Task =
Repeat the whole listing, keeping every word and every line intact.

Available records =
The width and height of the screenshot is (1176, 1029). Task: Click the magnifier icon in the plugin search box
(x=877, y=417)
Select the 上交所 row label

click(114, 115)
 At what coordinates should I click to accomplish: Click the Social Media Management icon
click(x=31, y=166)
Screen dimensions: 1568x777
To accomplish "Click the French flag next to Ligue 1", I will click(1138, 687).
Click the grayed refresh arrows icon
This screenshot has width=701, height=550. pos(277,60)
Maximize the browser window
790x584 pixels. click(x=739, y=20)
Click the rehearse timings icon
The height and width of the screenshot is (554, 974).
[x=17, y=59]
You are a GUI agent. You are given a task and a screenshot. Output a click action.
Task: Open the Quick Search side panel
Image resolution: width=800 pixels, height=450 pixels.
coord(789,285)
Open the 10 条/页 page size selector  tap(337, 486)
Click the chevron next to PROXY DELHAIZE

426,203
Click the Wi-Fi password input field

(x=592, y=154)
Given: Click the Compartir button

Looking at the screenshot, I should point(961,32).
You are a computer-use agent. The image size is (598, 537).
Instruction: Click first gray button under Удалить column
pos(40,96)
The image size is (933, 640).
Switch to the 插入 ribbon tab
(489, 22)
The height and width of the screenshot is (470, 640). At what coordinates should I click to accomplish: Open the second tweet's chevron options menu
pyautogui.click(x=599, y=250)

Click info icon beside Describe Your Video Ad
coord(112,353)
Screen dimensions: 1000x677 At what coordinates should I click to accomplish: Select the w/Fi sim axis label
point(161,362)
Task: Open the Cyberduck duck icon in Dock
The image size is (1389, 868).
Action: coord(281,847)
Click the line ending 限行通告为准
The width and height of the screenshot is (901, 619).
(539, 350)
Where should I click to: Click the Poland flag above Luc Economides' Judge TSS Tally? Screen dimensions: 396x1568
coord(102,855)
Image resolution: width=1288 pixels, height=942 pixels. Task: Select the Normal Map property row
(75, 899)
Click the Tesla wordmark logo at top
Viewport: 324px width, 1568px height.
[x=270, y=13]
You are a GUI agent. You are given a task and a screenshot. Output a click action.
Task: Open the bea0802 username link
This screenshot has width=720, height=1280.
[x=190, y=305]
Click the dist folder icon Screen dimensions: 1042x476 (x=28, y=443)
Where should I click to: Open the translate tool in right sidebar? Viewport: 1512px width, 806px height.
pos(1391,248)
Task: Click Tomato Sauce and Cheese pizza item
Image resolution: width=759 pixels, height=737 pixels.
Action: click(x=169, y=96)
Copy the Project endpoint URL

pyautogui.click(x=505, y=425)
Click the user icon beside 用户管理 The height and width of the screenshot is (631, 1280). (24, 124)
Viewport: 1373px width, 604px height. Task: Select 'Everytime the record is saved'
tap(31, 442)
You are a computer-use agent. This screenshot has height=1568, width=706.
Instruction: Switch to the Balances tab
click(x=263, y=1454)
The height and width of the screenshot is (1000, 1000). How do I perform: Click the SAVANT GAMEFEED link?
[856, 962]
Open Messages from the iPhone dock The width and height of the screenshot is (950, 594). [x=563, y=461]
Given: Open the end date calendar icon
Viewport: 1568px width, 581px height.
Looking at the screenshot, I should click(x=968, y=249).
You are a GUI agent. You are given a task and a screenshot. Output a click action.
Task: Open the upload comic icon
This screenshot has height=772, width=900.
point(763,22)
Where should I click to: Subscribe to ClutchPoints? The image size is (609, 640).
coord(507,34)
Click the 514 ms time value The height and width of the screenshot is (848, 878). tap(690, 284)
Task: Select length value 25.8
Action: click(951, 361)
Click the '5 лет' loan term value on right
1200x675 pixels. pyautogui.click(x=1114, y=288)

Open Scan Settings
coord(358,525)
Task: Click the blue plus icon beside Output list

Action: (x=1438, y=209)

Problem solution =
The width and height of the screenshot is (1176, 1029). Task: Click the magnifier icon in the plugin search box
(x=877, y=417)
Select the 上交所 row label

click(114, 115)
 At what coordinates should I click to accomplish: Click the Social Media Management icon
click(x=31, y=166)
Screen dimensions: 1568x777
To accomplish "Click the French flag next to Ligue 1", I will click(1138, 687).
Click the grayed refresh arrows icon
This screenshot has width=701, height=550. pos(277,60)
Maximize the browser window
790x584 pixels. click(x=739, y=20)
Click the rehearse timings icon
The height and width of the screenshot is (554, 974).
[x=17, y=59]
You are a GUI agent. You are given a task and a screenshot. Output a click action.
Task: Open the Quick Search side panel
Image resolution: width=800 pixels, height=450 pixels.
coord(789,285)
Open the 10 条/页 page size selector  tap(337, 486)
Click the chevron next to PROXY DELHAIZE

426,203
Click the Wi-Fi password input field

(x=592, y=154)
Given: Click the Compartir button

Looking at the screenshot, I should point(961,32).
You are a computer-use agent. The image size is (598, 537).
Instruction: Click first gray button under Удалить column
pos(40,96)
The image size is (933, 640).
Switch to the 插入 ribbon tab
(489, 22)
The height and width of the screenshot is (470, 640). At what coordinates should I click to accomplish: Open the second tweet's chevron options menu
pyautogui.click(x=599, y=250)

Click info icon beside Describe Your Video Ad
coord(112,353)
Screen dimensions: 1000x677 At what coordinates should I click to accomplish: Select the w/Fi sim axis label
point(161,362)
Task: Open the Cyberduck duck icon in Dock
The image size is (1389, 868).
Action: coord(281,847)
Click the line ending 限行通告为准
The width and height of the screenshot is (901, 619).
(539, 350)
Where should I click to: Click the Poland flag above Luc Economides' Judge TSS Tally? Screen dimensions: 396x1568
coord(102,855)
Image resolution: width=1288 pixels, height=942 pixels. Task: Select the Normal Map property row
(75, 899)
Click the Tesla wordmark logo at top
Viewport: 324px width, 1568px height.
[x=270, y=13]
You are a GUI agent. You are given a task and a screenshot. Output a click action.
Task: Open the bea0802 username link
This screenshot has width=720, height=1280.
[x=190, y=305]
Click the dist folder icon Screen dimensions: 1042x476 (x=28, y=443)
Where should I click to: Open the translate tool in right sidebar? Viewport: 1512px width, 806px height.
pos(1391,248)
Task: Click Tomato Sauce and Cheese pizza item
Image resolution: width=759 pixels, height=737 pixels.
Action: click(x=169, y=96)
Copy the Project endpoint URL

pyautogui.click(x=505, y=425)
Click the user icon beside 用户管理 The height and width of the screenshot is (631, 1280). (24, 124)
Viewport: 1373px width, 604px height. Task: Select 'Everytime the record is saved'
tap(31, 442)
You are a computer-use agent. This screenshot has height=1568, width=706.
Instruction: Switch to the Balances tab
click(x=263, y=1454)
The height and width of the screenshot is (1000, 1000). How do I perform: Click the SAVANT GAMEFEED link?
[856, 962]
Open Messages from the iPhone dock The width and height of the screenshot is (950, 594). [x=563, y=461]
Given: Open the end date calendar icon
Viewport: 1568px width, 581px height.
Looking at the screenshot, I should click(x=968, y=249).
You are a GUI agent. You are given a task and a screenshot. Output a click action.
Task: Open the upload comic icon
This screenshot has height=772, width=900.
point(763,22)
Where should I click to: Subscribe to ClutchPoints? The image size is (609, 640).
coord(507,34)
Click the 514 ms time value The height and width of the screenshot is (848, 878). tap(690, 284)
Task: Select length value 25.8
Action: click(951, 361)
Click the '5 лет' loan term value on right
1200x675 pixels. pyautogui.click(x=1114, y=288)

Open Scan Settings
coord(358,525)
Task: Click the blue plus icon beside Output list

Action: (x=1438, y=209)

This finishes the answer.